Todos los hemos encontrado en la calle. No miran alrededor. No interactúan con el entorno. Ríen para sí mismos y gesticulan ante nadie. Caminan indiferentes, como abducidos por una fuerza invisible. Ocurre que a veces chocan contra señales de tránsito (o contra mesas malubicadas en las banquetas de la Condesa), se fracturan al caer en un bache o son atropellados.
Se les reconoce porque andan por la vida con el cuello inclinado, la barbilla casi rozando el pecho, la mirada fija en el artefacto–plano, cuadrado, liso–que llevan en una de las manos, tiesa como garra. Con la mano que llevan libre lo acarician como si fuera un harpa.

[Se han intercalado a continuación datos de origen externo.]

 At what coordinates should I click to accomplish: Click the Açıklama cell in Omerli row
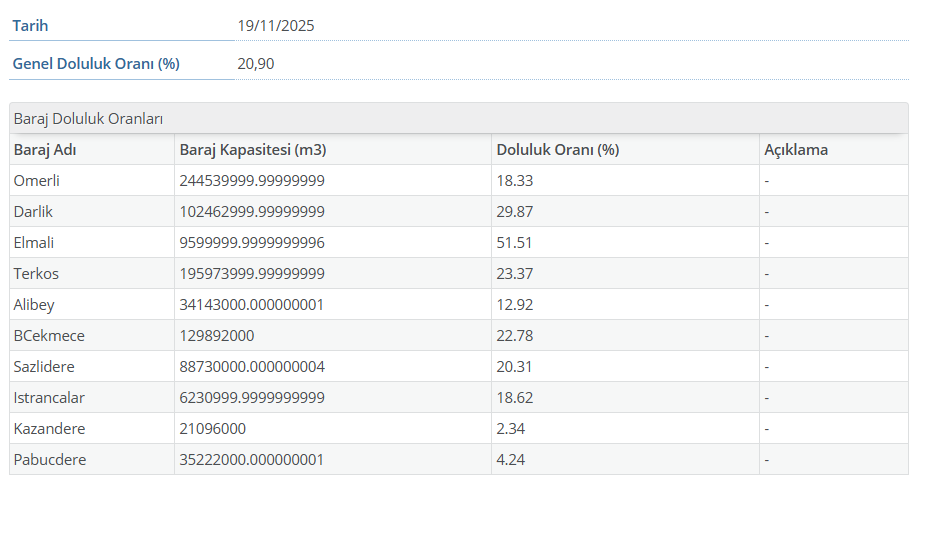click(767, 181)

Son millones en el planeta, pero ninguna estadística los ha contado a pesar de que son un peligro social.
¿Cuándo fue la última vez que uno de estos especímenes atropelló a un ciclista? ¿Cuándo fue que otro cayó en una alcantarilla o se salvó de una electrocutada?
Las estadísticas demográficas de una ciudad como ésta deberían sumar en las causas de muerte este fenómeno al que llamo el Efecto Zombi. Éste que –según el Diccionario de la Academia de lo Real–es provocado cuando un humano, cualquiera, se compra un celular, le instala internet, baja la aplicación del Whatsapp y encuentra adentro del aparatejo a tantos amigos esperándolo que en un segundo se transforma en un adicto compulsivo que no puede poner freno a una conversación que pareciera que sólo existe en su mente. Aunque, en vez de voces, escucha una campanita que lo hipnotiza.

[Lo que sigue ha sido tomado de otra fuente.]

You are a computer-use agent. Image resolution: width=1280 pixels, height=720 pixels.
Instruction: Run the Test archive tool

Tilín. Se le aparecen letras y caras expresivas JL en los momentos más insospechados de su existencia. Tilín. Interrumpe su beso más apasionado por el impulso de ver quién quiere contactarlo (oh, desgracia, es mamá que reclama porque no llega con las tortillas). Tilín. Suelta el volante en pleno Periférico. Tilín. Se levanta a ciegas de la cama para encontrarse con un pulgar alzado que da fin a una conversación que acabó hace ocho horas. Tilín. El sonido maldito aunque nadie le ha escrito. Tilín. Tilín. Tilín.
¿Será tan difícil abandonar el Planeta Zombi y llevar una vida normal, escuchar el trino de los pájaros radiactivos que hacen nido en los postes de luz, oler el otoñal esmog, contemplar las ratas gigantes que salen por las alcantarillas? ¿Será cierto eso de que a los mil mensajes contestados en tiempo real se adquiere una especie de maestría que blinda de catástrofes?
Mientras exista un estudio para demostrarlo en esta ciudad debieran existir no pocos Grupos de Autoayuda para Zombis Anónimos, donde se ofrezca ayuda para controlar la manera de relacionarse con otros y a ahuyentar las repetidas pesadillas de perderse la boda del mejor amigo que sólo invitará a través del grupo de amigos del ‘wasá’ o cualquier miedo a convertirse en un ser apestado por falta de vida social.
Seguramente muchos desertarán de la terapia al no poder erradicar la idea de que vivir fuera de las redes sociales es vivir en el error.
Tilín. Ese debería ser el epitafio en la tumba de aquellos que en medio trance hipnótico son atropellados por otros zombis al volante.